__EXERCISE A__: Determine whether each of the following statements agrees with the passage on the Acadian deportation. For each, answer yes or no and quote the deciding words of the passage exactly. (i) According to Clark, the Acadian population in 1755 numbered at least 10,000. (ii) The Duke William and the Violet reached England safely. (iii) In 1761 Amherst allowed the Nova Scotia government to send Acadians into exile in Massachusetts.

··· EXTRACT PROVIDED

The organization of the deportation over the next months was based on explicit instructions drawn up by the lieutenant governor. The meticulous specification by Colonel Lawrence of the amount of food to be provided on board ship for each Acadian has been seen by the French historian Émile Lauvrière, writing his history of the Acadians in the early 1920s, as the mark of total callousness: “Only a criminal soul,” he wrote, “could devise such a plot in all its details.” Brebner, however, writing in North America at much the same time, concluded from reading the same document that “Lawrence had attempted in the beginning to be very painstaking in preparation and, by contemporary standards, careful to provide adequate ship room for his victims, allotting two persons to a shipping ton, and allowing methodically for their provisioning from captured food-stuffs with necessary supplement from Halifax.” For the Acadians, however, whatever the motive the result was the same: the destruction of their society, the elimination of their communities, their exile to foreign lands.

The actual dimension of this catastrophe has been a matter of considerable debate but the work of A. H. Clark has helped to set the probable limits. He has shown that the Acadian population in 1755 could not have been less than 10,000 and was probably closer to 12,000. The majority of those exiled, numbering about 7,000, were sent away in 1755 and another 2,000–3,000 people were deported before the policy was officially abandoned. For once the lieutenant governor and Council of Nova Scotia had finally decided upon the deportation of the Acadians in 1755, it became a matter of policy, a decision to be carried to its logical conclusion. The rounding up of Acadians continued until 1762. The fall of Louisbourg in 1758 saw particularly vigorous measures. Some 700 Acadians from Île Saint-Jean were put on board the Duke William and the Violet, their destination England. Both ships sank in the English Channel, and there were but few survivors [see Jacques Girard].

In 1761 there was some chance that the policy might be brought to an end. Responding that year to a request from Jonathan Belcher, Lawrence’s successor as lieutenant governor, Major-General Jeffery Amherst denied the Nova Scotia government permission to send a number of Acadians into exile in Massachusetts without authority from London. However, news of Charles-Henri-Louis d’Arsac de Ternay’s capture of St John’s, Newfoundland, in June 1762 so aroused fears in Nova Scotia that Belcher was moved to ignore these instructions. On 18 August he sent transports with some hundred Acadians to Boston, from which port they were returned to Nova Scotia at the end of September. This abortive shipment marked the end of the official policy of deportation.

The actual terms of the peace concluded in 1763 were not seen in Nova Scotia as granting Acadians the legal right to settle there. This right was, however, granted the following year. Lieutenant Governor Montagu Wilmot* arrived to take charge of the colony in September 1763 to discover that a French Protestant, Jacques Robin, had plans to gather the remnants of the Acadians together. He had written to the leading persons among them, according to the report that Wilmot sent to London, “inviting them in the strongest terms from all quarters, wherever dispersed, to collect themselves at Mirimichi.” Wilmot pointed out to the authorities in London that such a plan would probably have dangerous consequences for the security of the province. On 16 July 1764 the Lords of Trade informed Wilmot that he should allow the Acadians to settle in Nova Scotia, provided they took the oath of allegiance.

······
··· SUPPLIED INFORMATION

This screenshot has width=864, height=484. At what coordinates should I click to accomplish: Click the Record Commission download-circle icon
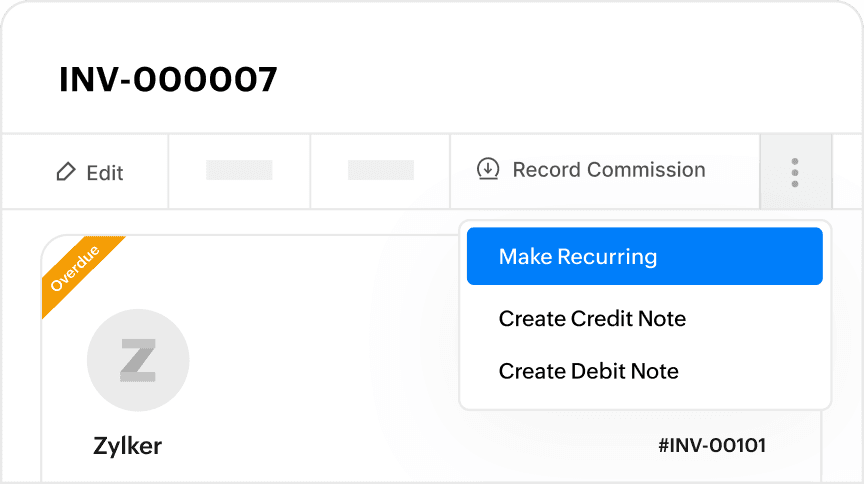[488, 170]
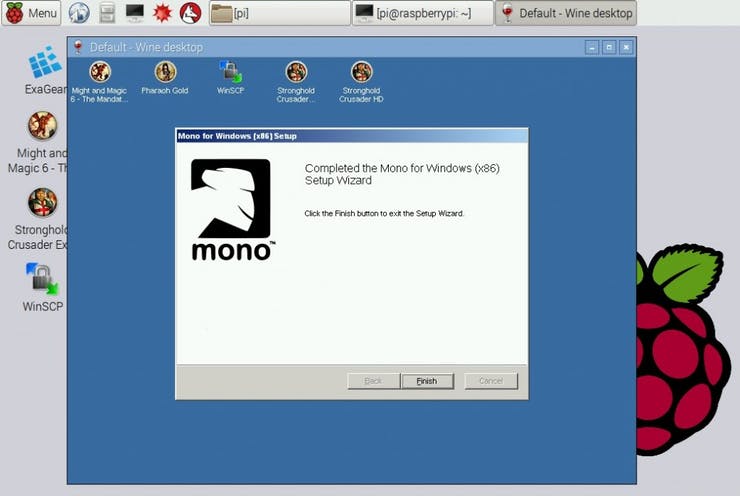Select Stronghold Crusader Extreme desktop shortcut

(42, 219)
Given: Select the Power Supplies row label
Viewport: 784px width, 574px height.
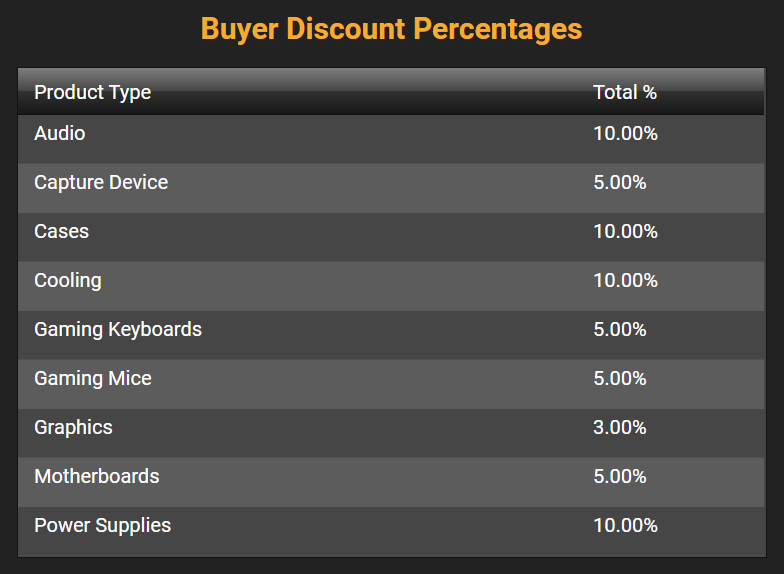Looking at the screenshot, I should [x=103, y=525].
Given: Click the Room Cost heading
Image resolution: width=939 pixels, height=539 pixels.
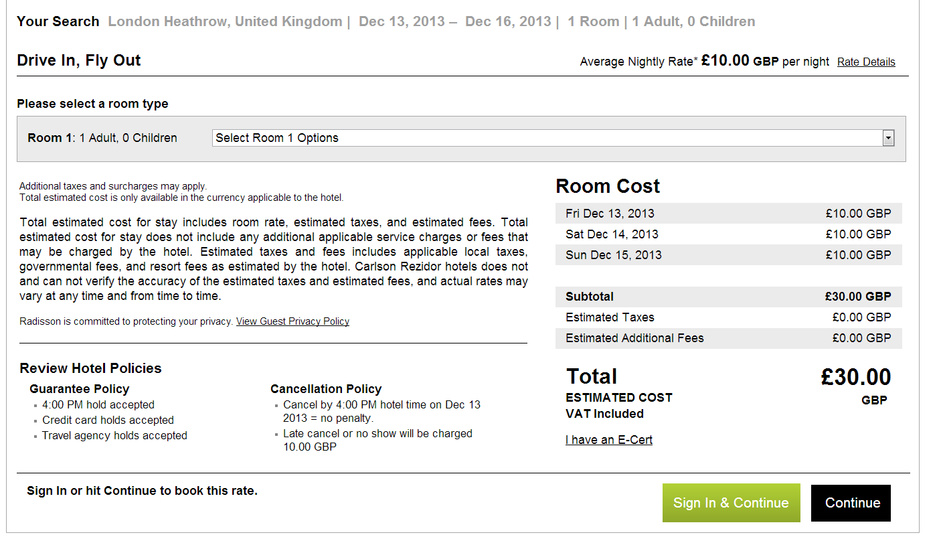Looking at the screenshot, I should 607,186.
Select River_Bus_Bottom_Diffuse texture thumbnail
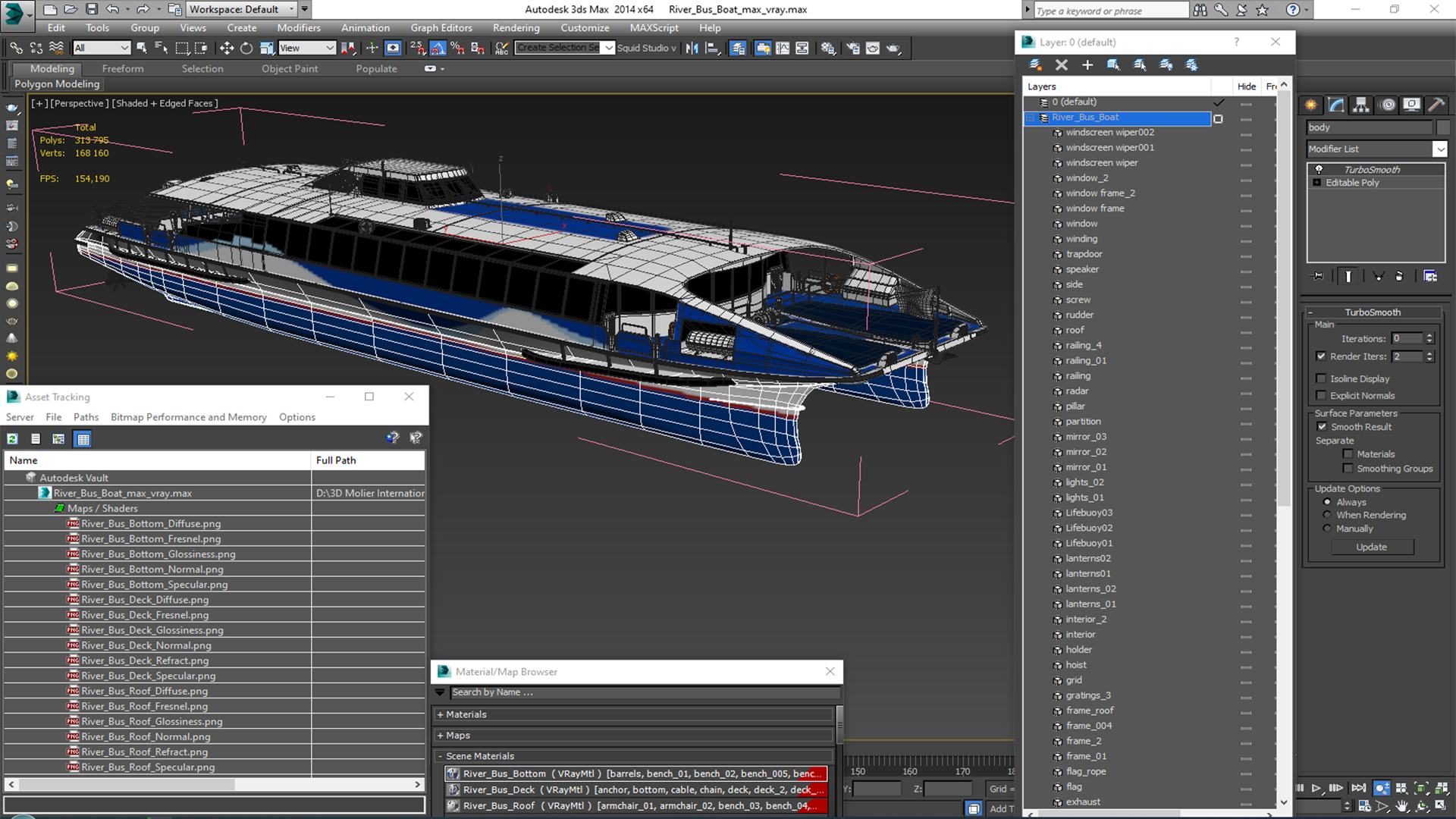The image size is (1456, 819). click(x=73, y=523)
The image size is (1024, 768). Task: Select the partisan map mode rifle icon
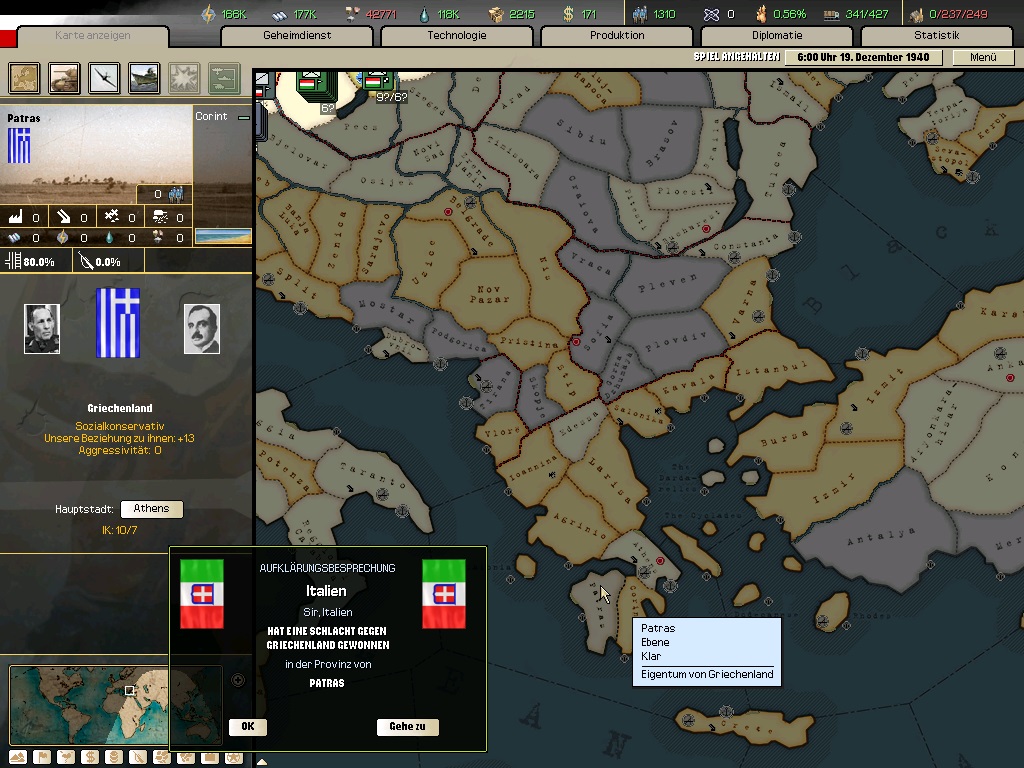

······

__EXERCISE B__: Revise the Source records listing above by changing every "icon" to "symbol" and leaving everything else unchanged. Omit the pictures from your reply.

__TASK OUTPUT A__:
(i) Yes: "the Acadian population in 1755 could not have been less than 10,000 and was probably closer to 12,000."
(ii) No: "Both ships sank in the English Channel, and there were but few survivors."
(iii) No: "denied the Nova Scotia government permission to send a number of Acadians into exile in Massachusetts without authority from London."

__TASK OUTPUT B__:
This screenshot has width=864, height=484. At what coordinates should I click to accomplish: Click the Record Commission download-circle symbol
[488, 170]
Select Stronghold Crusader Extreme desktop shortcut

(42, 219)
Given: Select the Power Supplies row label
Viewport: 784px width, 574px height.
Looking at the screenshot, I should [x=103, y=525].
Given: Click the Room Cost heading
Image resolution: width=939 pixels, height=539 pixels.
Looking at the screenshot, I should 607,186.
Select River_Bus_Bottom_Diffuse texture thumbnail
The image size is (1456, 819). click(x=73, y=523)
The image size is (1024, 768). Task: Select the partisan map mode rifle symbol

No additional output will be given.